● Records provided
···
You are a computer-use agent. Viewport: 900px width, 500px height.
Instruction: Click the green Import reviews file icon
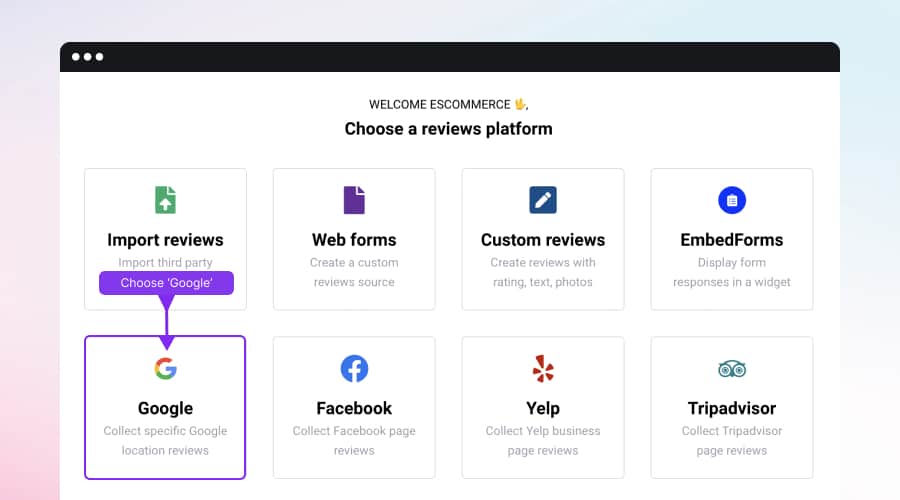coord(165,200)
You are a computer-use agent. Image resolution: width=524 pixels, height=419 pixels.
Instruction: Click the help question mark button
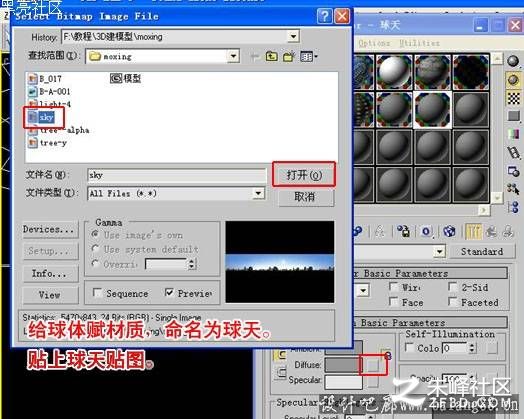point(324,16)
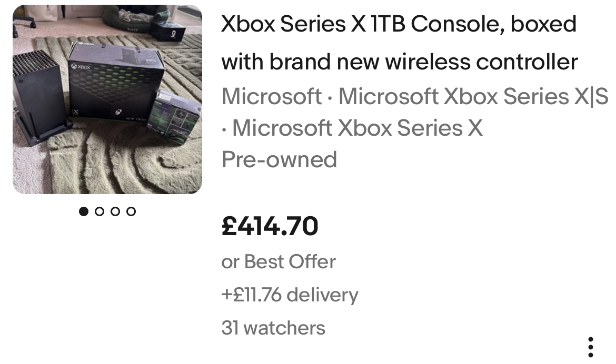Click the '+£11.76 delivery' cost
This screenshot has width=616, height=364.
290,295
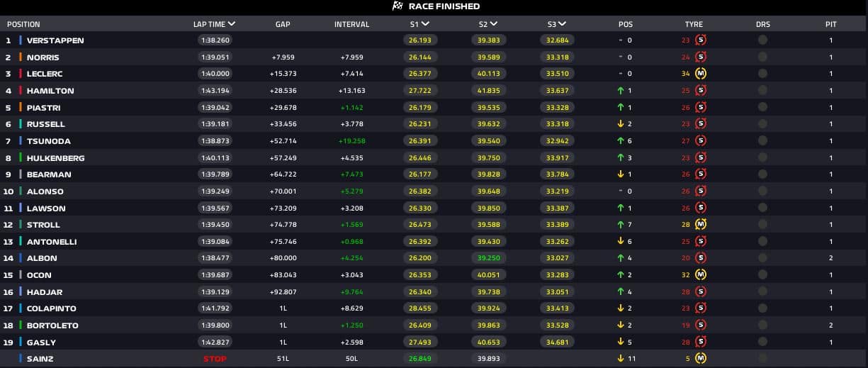Viewport: 868px width, 368px height.
Task: Click the yellow down arrow in Russell's row
Action: click(x=620, y=124)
···
● What to do
The preceding entries should be duplicated word for word; no picture belongs in the copy.

● Answer space
You are a computer-use agent. Viewport: 900px width, 500px height.
Instruction: Click the green Import reviews file icon
coord(165,200)
You are a computer-use agent. Image resolution: width=524 pixels, height=419 pixels.
Instruction: Click the help question mark button
point(324,16)
Click the '+£11.76 delivery' cost
This screenshot has width=616, height=364.
290,295
Viewport: 868px width, 368px height.
Task: Click the yellow down arrow in Russell's row
Action: click(x=620, y=124)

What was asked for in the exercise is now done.